§ DESCRIPTION OF THE TASK: After reading the entries below, copy word for word the lines from the first through the line containing "Task: Expand the", and stop there.

Start of SOURCE DATA

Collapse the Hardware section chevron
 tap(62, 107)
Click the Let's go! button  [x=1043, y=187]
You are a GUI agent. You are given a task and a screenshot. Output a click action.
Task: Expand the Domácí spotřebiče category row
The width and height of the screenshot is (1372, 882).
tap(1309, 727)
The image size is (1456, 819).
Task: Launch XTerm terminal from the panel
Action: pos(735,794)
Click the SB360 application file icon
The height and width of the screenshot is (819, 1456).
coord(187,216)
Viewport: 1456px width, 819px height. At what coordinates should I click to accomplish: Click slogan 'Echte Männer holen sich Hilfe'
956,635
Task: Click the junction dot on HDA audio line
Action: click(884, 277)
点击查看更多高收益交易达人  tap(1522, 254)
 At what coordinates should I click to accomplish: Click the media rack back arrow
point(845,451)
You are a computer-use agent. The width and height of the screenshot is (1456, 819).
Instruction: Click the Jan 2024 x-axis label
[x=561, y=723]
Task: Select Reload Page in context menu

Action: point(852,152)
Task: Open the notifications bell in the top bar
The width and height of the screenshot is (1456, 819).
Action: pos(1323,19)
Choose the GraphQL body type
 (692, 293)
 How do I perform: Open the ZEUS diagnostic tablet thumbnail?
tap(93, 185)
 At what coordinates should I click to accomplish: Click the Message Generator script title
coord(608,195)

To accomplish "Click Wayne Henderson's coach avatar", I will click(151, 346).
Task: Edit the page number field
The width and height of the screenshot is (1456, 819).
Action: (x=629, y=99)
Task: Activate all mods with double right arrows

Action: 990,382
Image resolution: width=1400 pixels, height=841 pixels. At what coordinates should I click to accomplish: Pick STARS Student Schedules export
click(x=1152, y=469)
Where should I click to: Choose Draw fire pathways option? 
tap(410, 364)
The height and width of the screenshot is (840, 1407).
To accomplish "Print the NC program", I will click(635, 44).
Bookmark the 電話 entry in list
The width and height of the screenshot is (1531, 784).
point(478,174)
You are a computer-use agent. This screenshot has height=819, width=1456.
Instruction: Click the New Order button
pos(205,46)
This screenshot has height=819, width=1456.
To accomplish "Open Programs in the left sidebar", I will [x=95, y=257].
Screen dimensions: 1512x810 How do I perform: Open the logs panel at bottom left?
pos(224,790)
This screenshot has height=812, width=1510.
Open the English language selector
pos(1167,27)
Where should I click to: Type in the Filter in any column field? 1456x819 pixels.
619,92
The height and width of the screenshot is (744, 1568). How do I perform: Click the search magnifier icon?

End of SOURCE DATA

§ RESPONSE:
Collapse the Hardware section chevron
 tap(62, 107)
Click the Let's go! button  [x=1043, y=187]
You are a GUI agent. You are given a task and a screenshot. Output a click action.
Task: Expand the Domácí spotřebiče category row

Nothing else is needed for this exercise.